In the comments section of my post yesterday, I was asked to refrain from steaming ahead until I took a step backwards and gave more info on what turns an editor on, and what turns them off.
This is a tougher subject than one might think. It is such a personal thing once you get beyond the mere mechanics of writing.
So lets start with that. The mechanics.
I seriously doubt any editor, or agent would argue the point that severe mishandling of the basic principles and rules regarding good fiction are a turn off. These are such basic things that they really shouldn’t need to be listed, and yet, they are the exact things that pop up on a frighteningly consistent basis.
The ‘piratesque’ idea of the rules are really more like guidelines, while cute, is only partly accurate. Rules such as don’t head hop, don’t flip story POV ie: first person, third person, omniscient, at any time during the story, avoid passive writing, show don’t tell etc, are rules for a very good reason. If the rules aren’t adhered to it, at the least, weakens the story, at the worst trashes it completely.
Now it’s true that some of these rules can be bent, if done well. Things such as head hopping, and an occasional tell where it fits, and even keeps a certain rhythm won’t kill the story, or even weaken it much if it is done for an actual reason, and done well. Those two caveats, however, make for a real dilemma. First of all, it appears that many beginning writers (and many not beginners) do not even realize what they are doing when they do it, so they can’t know if it’s for a reason, or if they’re doing it well. Secondly, if they do realize it, they rarely sit back and ask themselves if it really is necessary, or adds to the story at all. And last, but by no means least, they rarely do it well. So one good reason for sticking hard to the rules when you’re starting out is that you haven’t had time to develop your craft enough to bend the rules where they can be.
Some rules simply should not be broken, or even bent. Story POV should remain consistent. I have yet to see a good story that bends that rule in any form, big publisher release, small pub release, or submission.

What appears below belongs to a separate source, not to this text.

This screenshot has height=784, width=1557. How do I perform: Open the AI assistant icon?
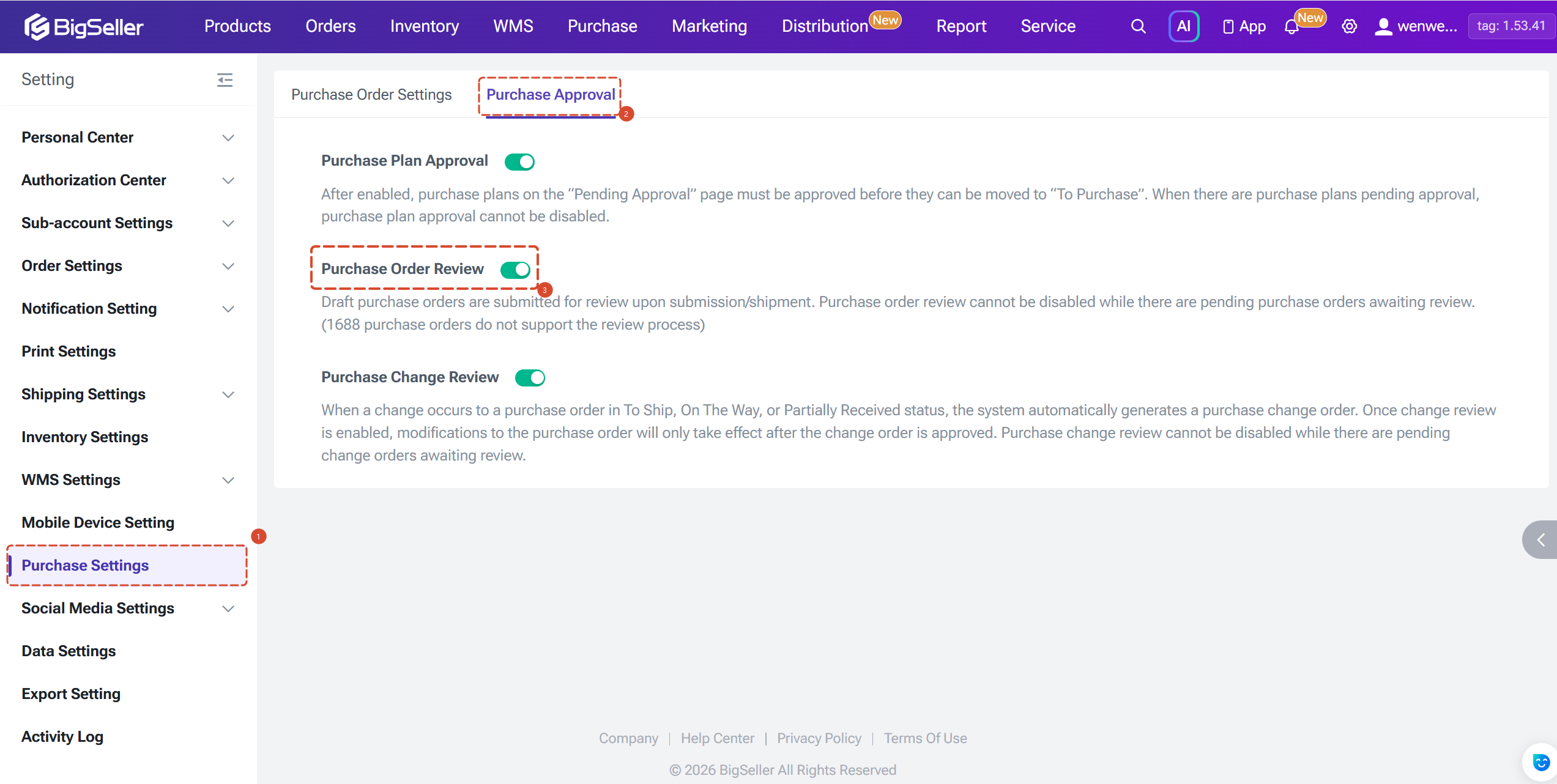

It doesn’t make too much sense to sit here and attempt to list all the basic rules, although the above appear to me to be the most offensive, and commonly damaged ones. These rules are easy to find if a writer is at all serious about finding them, and miles of paper and gallons of ink, not to mention tons of bandwidth on line are dedicated to the detailed accounting of the hows, and how not tos of the basic rules.
Things like spelling, punctuation, etc. are so very basic that if I even have to mention them is an affront to myself as a writer, and an editor. I WILL give some slack to a writer whose native tongue is not English. It really amazes me how well some of these writers accomplish their task. I have one such man that I’m working with at the moment and he’s wonderful. Yes there are some grammar issues, but considering the difficulty of working in a foreign language, he’s fantastic.
Now, where argument can come into play is what comes after the mechanics. Here is where the personal taste enters in. Some writers may feel it’s unfair, but it’s a fact of life. Editors are people too. We can’t help personal bias. That and the fact that we also try to make judgment on what the general public will like, and that is a catch as catch can thing as well.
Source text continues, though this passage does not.